» **Goal of the exercise**
In this exercise, return only the lines that run from the line with "Click the Presidente" to the end of the entries below, both included. Pictures are not copied.

» **Extracted data**

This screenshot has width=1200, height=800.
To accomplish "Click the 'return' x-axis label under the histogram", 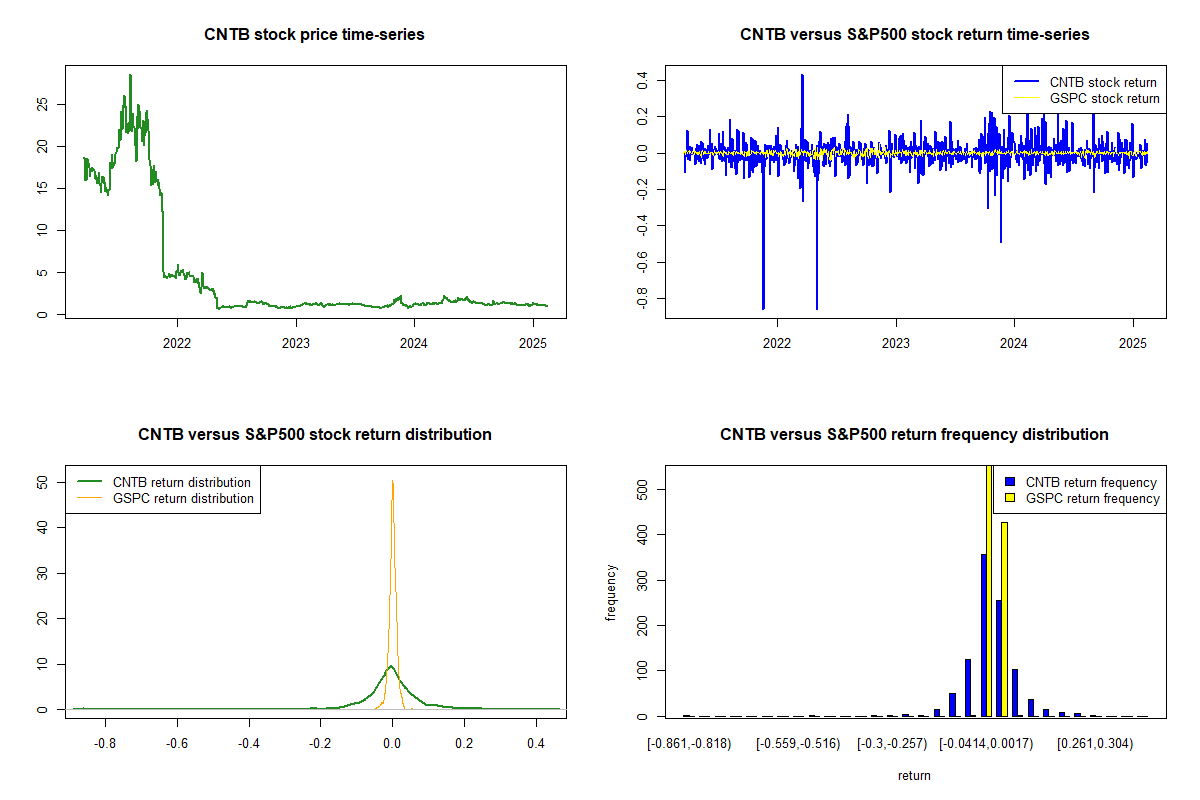I will [914, 775].
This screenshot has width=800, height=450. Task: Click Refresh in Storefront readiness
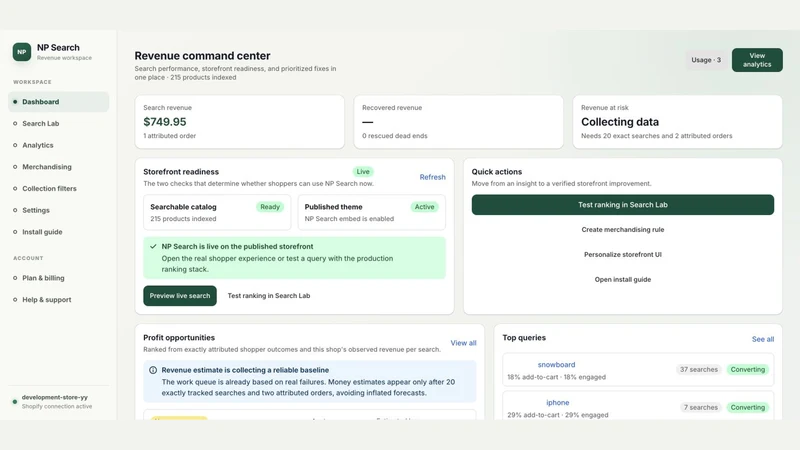coord(432,177)
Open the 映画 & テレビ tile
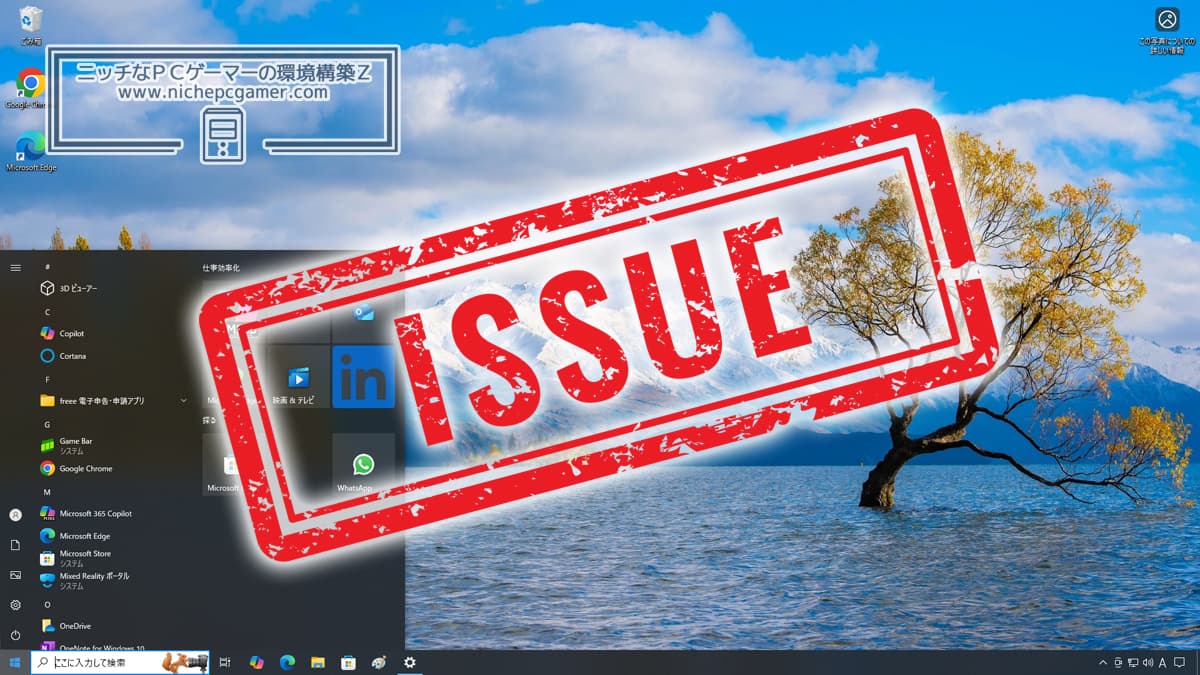 [298, 377]
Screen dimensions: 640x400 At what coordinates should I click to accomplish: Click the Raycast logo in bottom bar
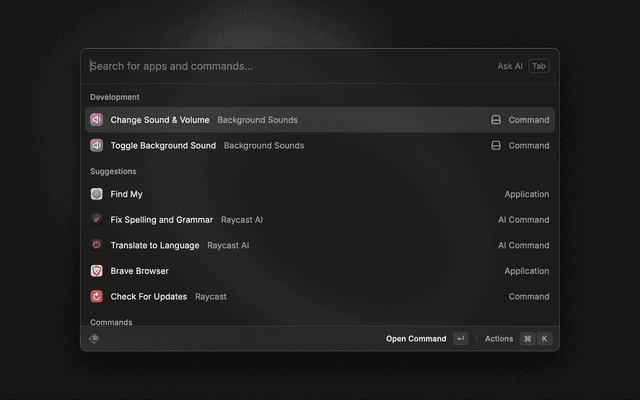(94, 339)
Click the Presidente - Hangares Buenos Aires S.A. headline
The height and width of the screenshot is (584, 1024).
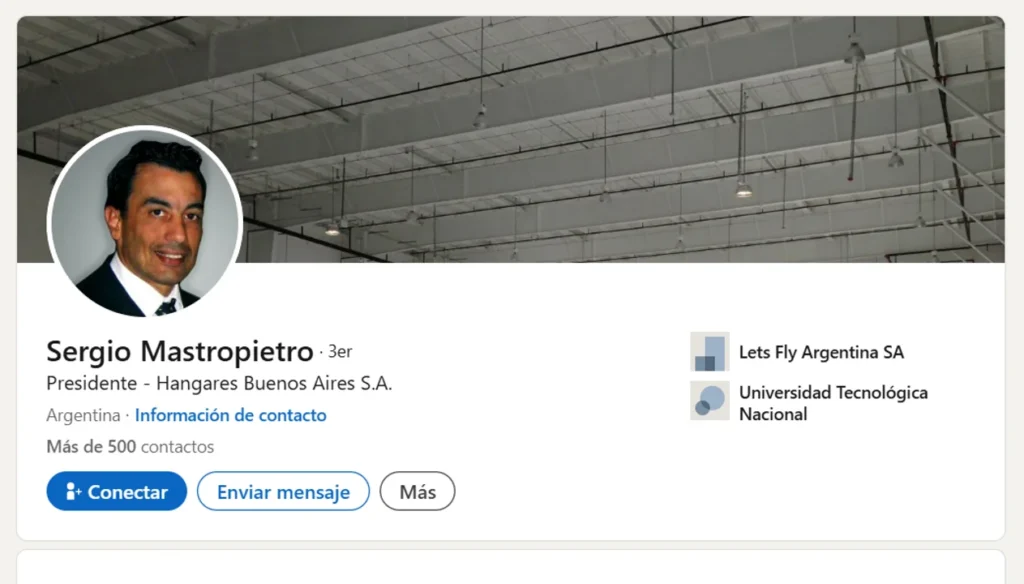point(219,383)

» **Response area**
Click the Presidente - Hangares Buenos Aires S.A. headline
The height and width of the screenshot is (584, 1024).
point(219,383)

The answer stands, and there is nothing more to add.